For the last few months, Redbridge Group’s Co-founder and Director Strategy and Analytics, Kos Samras, has been explaining how and why multicultural Australia, especially Indian Australians, has been/would/should be voting for the Labor Party and why the Liberals should be worried about it.
After reading the latest analysis published here on Substack, I sat down to scrutinise it. Please do read it before you go any further with my rebuttal.

In this piece, Kos Samaras’ analysis rests on a flawed assumption: that multicultural Australians vote primarily through identity politics and permanently view parties like One Nation through the lens of race. That may have once held true for some voters, but the reality in suburbs like Tarneit, Truganina, Point Cook, Box Hill, Dandenong or Werribee is far more complex and far more Australian.
The migrant Indian Australian family in Tarneit, stuck in traffic for two hours every day, is no different from the Anglo family in Bundaberg worried about power bills. The Chinese Australian small business owner in Box Hill, dealing with crime and collapsing retail confidence, does not experience the cost-of-living crisis differently because they speak Mandarin at home. The Filipino nurse waiting seven hours with patients in Victorian hospitals does not suddenly become politically “immune” to anger at government failure because she migrated here.
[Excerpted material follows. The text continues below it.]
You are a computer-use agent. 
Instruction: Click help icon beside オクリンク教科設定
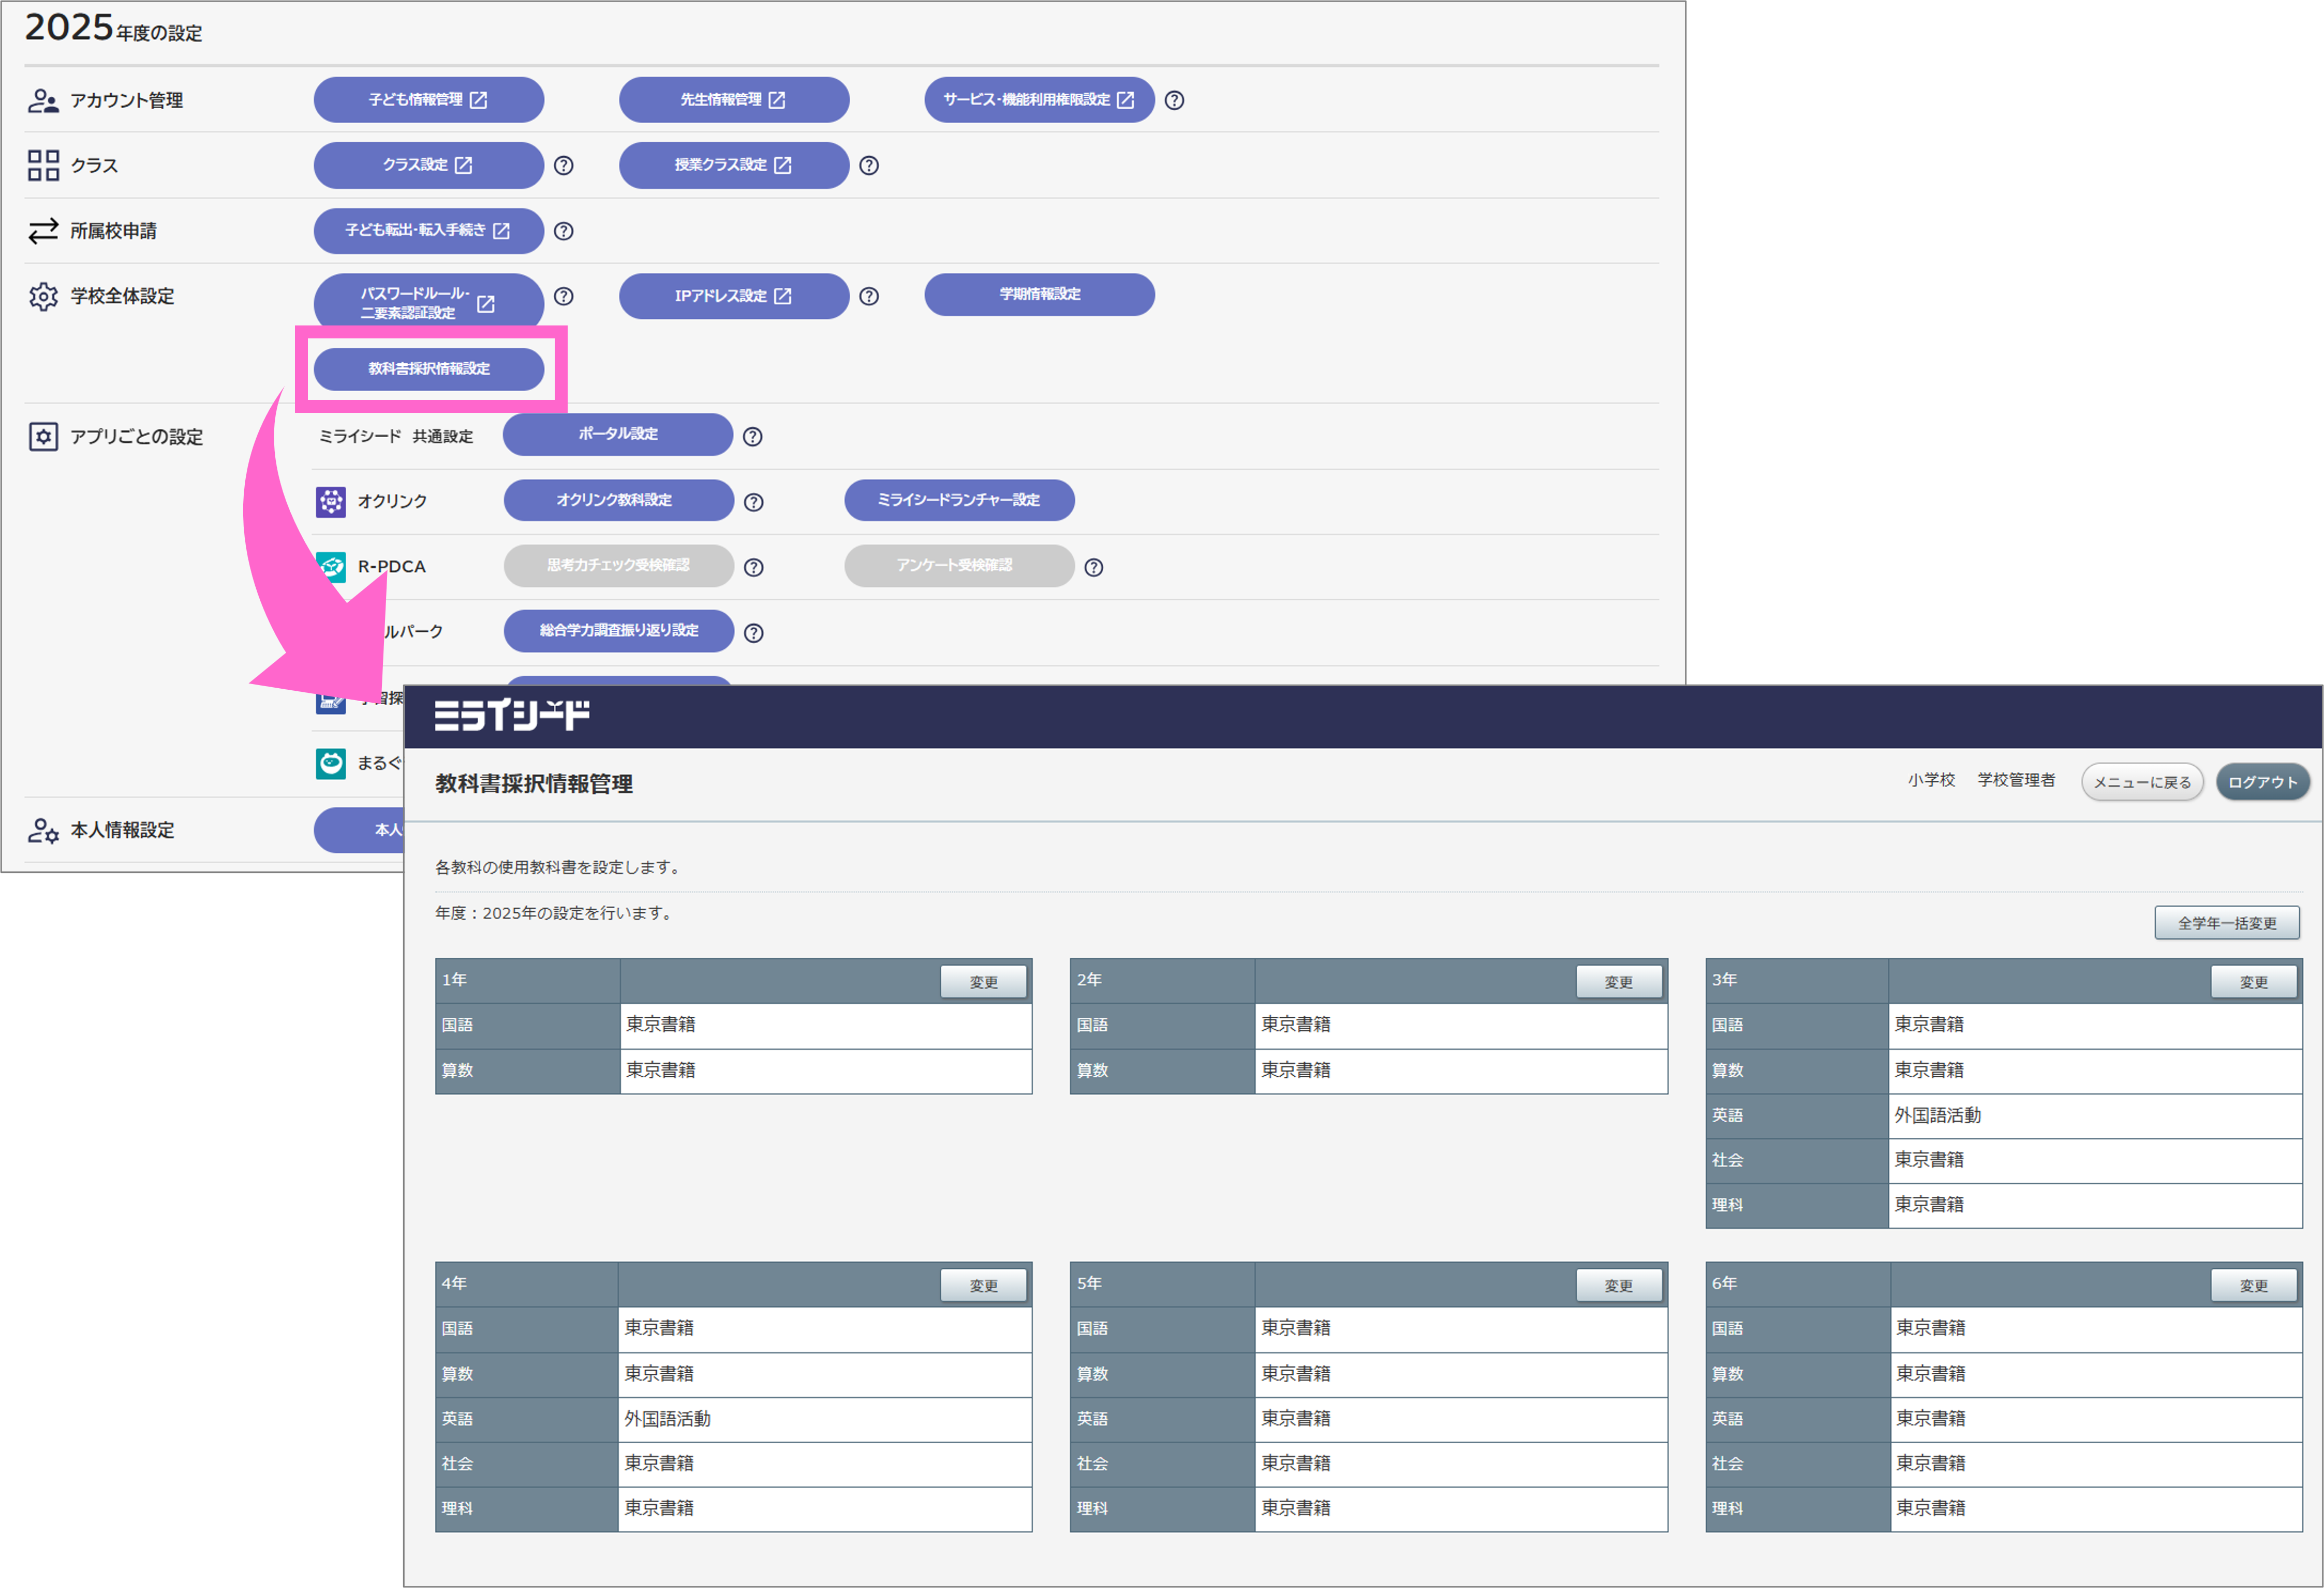coord(754,502)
That is the analytical blind spot in this piece.
The article repeatedly frames multicultural Australians as if they exist outside mainstream Australian frustrations. But migrants are not living in some parallel Australia. They are facing the same:
• housing crisis
• youth crime concerns
• hospital blowouts
• congestion nightmares
• energy bill pain
• community safety fears
• rising antisemitism
• violent extremism concerns
And increasingly, many feel the Victorian Labor government has failed on all of them.
The claim that multicultural suburbs form an automatic anti-One Nation “wall” also ignores how migrant communities themselves have experienced terrorism, extremism and insecurity.
Indian Australians, Greek Australians, Jewish Australians, Filipino Australians, Nepali Australians, Assyrians, Vietnamese Australians and countless others did not arrive from peaceful utopias untouched by violence. Many fled terrorism, sectarian conflict, authoritarianism or instability.
To suggest these communities instinctively dismiss concerns around extremism or national security because they are migrants, misunderstands migrant psychology entirely.
A Hindu Australian family worried about Islamist extremism after repeated global terror attacks is not “far-right.”
A Jewish Australian worried after synagogue attacks is not “authoritarian.”
A Greek or Assyrian Christian concerned about religious persecution is not “racially anxious.”
A Chinese Australian angry about crime and social disorder is not automatically voting based on multicultural solidarity.
These are ordinary Australians reacting to ordinary concerns.
The article also reduces multicultural voters into caricatures:
• the Lebanese apprentice
• the Indian software engineer
• the Hazara business owner
as though ethnicity itself permanently determines political behaviour.
But second-generation migrants increasingly vote based on aspiration, taxation, safety, infrastructure and competence, not historical grievance politics from the 1990s.
The Indian Australian Punjabi truck driver in Truganina cares less about Pauline Hanson’s comments from thirty years ago and more about whether he can afford fuel, whether his children can buy a house, and why ambulances are ramped outside hospitals.
The Indian Australian software engineer in Parramatta may dislike racial rhetoric, but that does not mean they are satisfied with Labor governments overseeing collapsing infrastructure, soaring migration without planning, or worsening public services.
Kos Samaras is correct about one thing: Australia is politically realigning.
But the realignment is not simply “regional Anglo Australia versus multicultural urban Australia.” That framework is outdated and increasingly patronising.
What is actually emerging is a divide between:
• Australians who feel economically and culturally secure
and
• Australians who feel ignored, overburdened and unheard
That includes migrants too.
The assumption that multicultural Australians will remain permanently loyal to Labor because of anti-racism politics underestimates how deeply cost-of-living pressures and community safety concerns cut across ethnic lines.
In Victoria, especially, Labor’s traditional hold over migrant communities is weakening because many migrants no longer see themselves primarily as migrants. They see themselves as Australians paying massive mortgages, sitting in gridlocked traffic, struggling with overcrowded schools, and watching governments fail basic governance tests.
The political future of suburbs like Tarneit, Point Cook, Cranbourne, Box Hill or Dandenong will not be decided by academic theories about “openness-coded voters.” It will be decided by whether governments can deliver:
• safe streets
• affordable housing
• functioning hospitals
• reliable infrastructure
• social cohesion
• and economic opportunity
If they cannot, multicultural voters will move politically just like every other Australian voter does.
Not because they are becoming “anti-migrant” or “anti-Muslim.”
But because they are becoming frustrated citizens.